A surge in malaria is reported in several states and is overwhelming the health system, according to a UN agency.

Flooding in South Sudan has displaced more than 379,000 people, according to a United Nations update that warned about a surge in malaria.

Aid agencies have said the world’s youngest country, highly vulnerable to climate change, is in the grip of its worst flooding in decades, mainly in the north.

The floods have affected about 1.4 million people, the UN Office for the Coordination of Humanitarian Affairs (OCHA) said on Friday, across 43 counties and the disputed Abyei region, which is claimed by both South Sudan and Sudan.

It added in a statement that more than 379,000 people were displaced in 22 counties and in Abyei.

“A surge in malaria has been reported in Jonglei, Unity, Upper Nile, Northern Bahr el Ghazal, Central Equatoria and Western Equatoria states – overwhelming the health system and exacerbating the situation and impact in flood-hit areas,” the UN agency said.

Since gaining independence from Sudan in 2011, South Sudan has been plagued by chronic instability, violence and economic stagnation as well as climate disasters such as drought and floods.

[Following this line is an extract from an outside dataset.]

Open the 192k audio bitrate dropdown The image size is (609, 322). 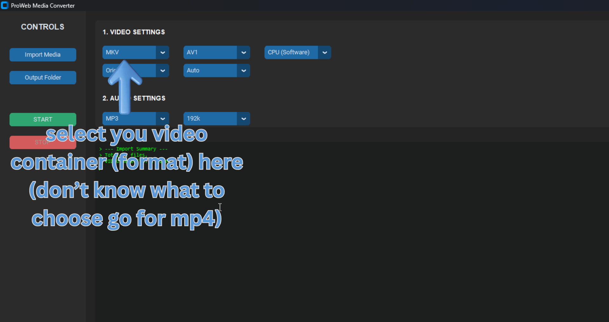[x=210, y=118]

More than 1.6 million children malnourished

The World Bank said last month that the latest floods were “worsening an already critical humanitarian situation marked by severe food insecurity, economic decline, continued conflict, disease outbreaks, and the repercussions of the Sudan conflict“, which has seen several hundred thousand people pour into South Sudan.

More than seven million people are food insecure in South Sudan and 1.65 million children are malnourished, according to the UN’s World Food Programme.

The country faces a further period of political paralysis after the president’s office announced in September yet another extension to a transitional period agreed to in a 2018 peace deal, delaying elections by two years to December 2026.

South Sudan has vast oil resources but the vital source of revenue was decimated in February when an export pipeline was damaged in neighbouring war-torn Sudan.